EXERCISE PROMPT =
Take the entries below and print all of them exactly, please.

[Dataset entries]
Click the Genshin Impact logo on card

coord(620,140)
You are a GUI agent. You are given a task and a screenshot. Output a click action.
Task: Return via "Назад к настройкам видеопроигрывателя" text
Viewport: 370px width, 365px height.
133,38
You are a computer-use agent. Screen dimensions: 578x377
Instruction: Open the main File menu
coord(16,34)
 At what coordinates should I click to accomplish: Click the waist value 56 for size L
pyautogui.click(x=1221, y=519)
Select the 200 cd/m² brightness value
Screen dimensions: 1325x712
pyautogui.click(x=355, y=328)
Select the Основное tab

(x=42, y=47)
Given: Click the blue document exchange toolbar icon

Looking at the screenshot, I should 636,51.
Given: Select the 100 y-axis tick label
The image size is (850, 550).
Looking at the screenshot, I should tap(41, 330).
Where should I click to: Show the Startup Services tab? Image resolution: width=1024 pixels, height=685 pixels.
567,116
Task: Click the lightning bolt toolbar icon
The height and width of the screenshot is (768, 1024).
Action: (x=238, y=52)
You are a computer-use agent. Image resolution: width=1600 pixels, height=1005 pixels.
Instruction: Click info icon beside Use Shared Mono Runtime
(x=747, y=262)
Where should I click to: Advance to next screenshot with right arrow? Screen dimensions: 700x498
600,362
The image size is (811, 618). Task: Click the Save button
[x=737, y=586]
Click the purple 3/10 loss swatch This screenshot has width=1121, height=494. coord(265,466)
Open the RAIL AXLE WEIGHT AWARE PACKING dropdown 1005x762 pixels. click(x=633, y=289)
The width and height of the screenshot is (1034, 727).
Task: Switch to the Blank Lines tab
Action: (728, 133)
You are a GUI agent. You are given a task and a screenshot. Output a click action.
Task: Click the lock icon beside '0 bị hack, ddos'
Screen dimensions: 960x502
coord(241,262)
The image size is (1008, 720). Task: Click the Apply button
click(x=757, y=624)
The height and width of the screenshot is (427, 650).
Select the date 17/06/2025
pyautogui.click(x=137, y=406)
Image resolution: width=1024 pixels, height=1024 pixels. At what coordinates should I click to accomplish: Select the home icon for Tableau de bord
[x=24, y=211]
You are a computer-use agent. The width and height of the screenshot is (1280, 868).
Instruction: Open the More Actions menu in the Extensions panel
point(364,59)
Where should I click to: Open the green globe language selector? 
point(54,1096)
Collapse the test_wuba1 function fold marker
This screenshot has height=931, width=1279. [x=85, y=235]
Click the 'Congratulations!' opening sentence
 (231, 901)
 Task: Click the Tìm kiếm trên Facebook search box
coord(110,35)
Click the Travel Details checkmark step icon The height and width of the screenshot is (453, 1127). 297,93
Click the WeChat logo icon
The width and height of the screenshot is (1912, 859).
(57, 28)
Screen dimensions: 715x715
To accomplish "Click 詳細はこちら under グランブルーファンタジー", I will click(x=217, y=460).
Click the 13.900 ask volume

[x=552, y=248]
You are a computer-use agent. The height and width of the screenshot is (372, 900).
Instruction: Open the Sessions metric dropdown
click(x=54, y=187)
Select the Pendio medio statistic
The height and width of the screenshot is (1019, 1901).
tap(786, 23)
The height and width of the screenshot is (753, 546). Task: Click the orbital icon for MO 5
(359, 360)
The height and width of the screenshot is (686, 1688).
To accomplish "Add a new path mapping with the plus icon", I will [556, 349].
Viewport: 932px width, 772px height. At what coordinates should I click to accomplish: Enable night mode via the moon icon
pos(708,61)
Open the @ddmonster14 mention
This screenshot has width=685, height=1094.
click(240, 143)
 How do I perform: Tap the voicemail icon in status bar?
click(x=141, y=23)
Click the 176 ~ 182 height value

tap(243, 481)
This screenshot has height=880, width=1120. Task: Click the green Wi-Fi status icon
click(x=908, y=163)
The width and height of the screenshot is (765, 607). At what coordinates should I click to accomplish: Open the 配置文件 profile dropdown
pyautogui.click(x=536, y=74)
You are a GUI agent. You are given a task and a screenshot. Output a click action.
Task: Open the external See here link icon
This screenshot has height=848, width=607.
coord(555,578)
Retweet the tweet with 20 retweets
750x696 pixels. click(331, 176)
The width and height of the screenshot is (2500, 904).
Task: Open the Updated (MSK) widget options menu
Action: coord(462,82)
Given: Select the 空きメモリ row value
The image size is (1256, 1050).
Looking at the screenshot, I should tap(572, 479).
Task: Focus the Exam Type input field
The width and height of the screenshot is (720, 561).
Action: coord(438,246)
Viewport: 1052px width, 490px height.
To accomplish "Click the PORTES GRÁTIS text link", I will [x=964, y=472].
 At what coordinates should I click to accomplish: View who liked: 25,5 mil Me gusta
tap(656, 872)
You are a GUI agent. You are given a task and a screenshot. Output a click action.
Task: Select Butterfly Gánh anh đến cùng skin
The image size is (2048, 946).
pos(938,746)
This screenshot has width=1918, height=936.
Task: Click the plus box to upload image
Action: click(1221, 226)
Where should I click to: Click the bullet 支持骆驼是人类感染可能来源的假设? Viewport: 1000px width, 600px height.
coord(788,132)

RESULT FOR THIS EXERCISE =
Click the Genshin Impact logo on card

coord(620,140)
You are a GUI agent. You are given a task and a screenshot. Output a click action.
Task: Return via "Назад к настройкам видеопроигрывателя" text
Viewport: 370px width, 365px height.
133,38
You are a computer-use agent. Screen dimensions: 578x377
Instruction: Open the main File menu
coord(16,34)
 At what coordinates should I click to accomplish: Click the waist value 56 for size L
pyautogui.click(x=1221, y=519)
Select the 200 cd/m² brightness value
Screen dimensions: 1325x712
pyautogui.click(x=355, y=328)
Select the Основное tab

(x=42, y=47)
Given: Click the blue document exchange toolbar icon

Looking at the screenshot, I should 636,51.
Given: Select the 100 y-axis tick label
The image size is (850, 550).
Looking at the screenshot, I should tap(41, 330).
Where should I click to: Show the Startup Services tab? Image resolution: width=1024 pixels, height=685 pixels.
567,116
Task: Click the lightning bolt toolbar icon
The height and width of the screenshot is (768, 1024).
Action: (x=238, y=52)
You are a computer-use agent. Image resolution: width=1600 pixels, height=1005 pixels.
Instruction: Click info icon beside Use Shared Mono Runtime
(x=747, y=262)
Where should I click to: Advance to next screenshot with right arrow? Screen dimensions: 700x498
600,362
The image size is (811, 618). Task: Click the Save button
[x=737, y=586]
Click the purple 3/10 loss swatch This screenshot has width=1121, height=494. coord(265,466)
Open the RAIL AXLE WEIGHT AWARE PACKING dropdown 1005x762 pixels. click(x=633, y=289)
The width and height of the screenshot is (1034, 727).
Task: Switch to the Blank Lines tab
Action: (728, 133)
You are a GUI agent. You are given a task and a screenshot. Output a click action.
Task: Click the lock icon beside '0 bị hack, ddos'
Screen dimensions: 960x502
coord(241,262)
The image size is (1008, 720). Task: Click the Apply button
click(x=757, y=624)
The height and width of the screenshot is (427, 650).
Select the date 17/06/2025
pyautogui.click(x=137, y=406)
Image resolution: width=1024 pixels, height=1024 pixels. At what coordinates should I click to accomplish: Select the home icon for Tableau de bord
[x=24, y=211]
You are a computer-use agent. The width and height of the screenshot is (1280, 868).
Instruction: Open the More Actions menu in the Extensions panel
point(364,59)
Where should I click to: Open the green globe language selector? 
point(54,1096)
Collapse the test_wuba1 function fold marker
This screenshot has height=931, width=1279. [x=85, y=235]
Click the 'Congratulations!' opening sentence
 (231, 901)
 Task: Click the Tìm kiếm trên Facebook search box
coord(110,35)
Click the Travel Details checkmark step icon The height and width of the screenshot is (453, 1127). 297,93
Click the WeChat logo icon
The width and height of the screenshot is (1912, 859).
(57, 28)
Screen dimensions: 715x715
To accomplish "Click 詳細はこちら under グランブルーファンタジー", I will click(x=217, y=460).
Click the 13.900 ask volume

[x=552, y=248]
You are a computer-use agent. The height and width of the screenshot is (372, 900).
Instruction: Open the Sessions metric dropdown
click(x=54, y=187)
Select the Pendio medio statistic
The height and width of the screenshot is (1019, 1901).
tap(786, 23)
The height and width of the screenshot is (753, 546). Task: Click the orbital icon for MO 5
(359, 360)
The height and width of the screenshot is (686, 1688).
To accomplish "Add a new path mapping with the plus icon", I will [556, 349].
Viewport: 932px width, 772px height. At what coordinates should I click to accomplish: Enable night mode via the moon icon
pos(708,61)
Open the @ddmonster14 mention
This screenshot has width=685, height=1094.
click(240, 143)
 How do I perform: Tap the voicemail icon in status bar?
click(x=141, y=23)
Click the 176 ~ 182 height value

tap(243, 481)
This screenshot has height=880, width=1120. Task: Click the green Wi-Fi status icon
click(x=908, y=163)
The width and height of the screenshot is (765, 607). At what coordinates should I click to accomplish: Open the 配置文件 profile dropdown
pyautogui.click(x=536, y=74)
You are a GUI agent. You are given a task and a screenshot. Output a click action.
Task: Open the external See here link icon
This screenshot has height=848, width=607.
coord(555,578)
Retweet the tweet with 20 retweets
750x696 pixels. click(331, 176)
The width and height of the screenshot is (2500, 904).
Task: Open the Updated (MSK) widget options menu
Action: coord(462,82)
Given: Select the 空きメモリ row value
The image size is (1256, 1050).
Looking at the screenshot, I should tap(572, 479).
Task: Focus the Exam Type input field
The width and height of the screenshot is (720, 561).
Action: coord(438,246)
Viewport: 1052px width, 490px height.
To accomplish "Click the PORTES GRÁTIS text link", I will [x=964, y=472].
 At what coordinates should I click to accomplish: View who liked: 25,5 mil Me gusta
tap(656, 872)
You are a GUI agent. You are given a task and a screenshot. Output a click action.
Task: Select Butterfly Gánh anh đến cùng skin
The image size is (2048, 946).
pos(938,746)
This screenshot has width=1918, height=936.
Task: Click the plus box to upload image
Action: click(1221, 226)
Where should I click to: Click the bullet 支持骆驼是人类感染可能来源的假设? Viewport: 1000px width, 600px height.
coord(788,132)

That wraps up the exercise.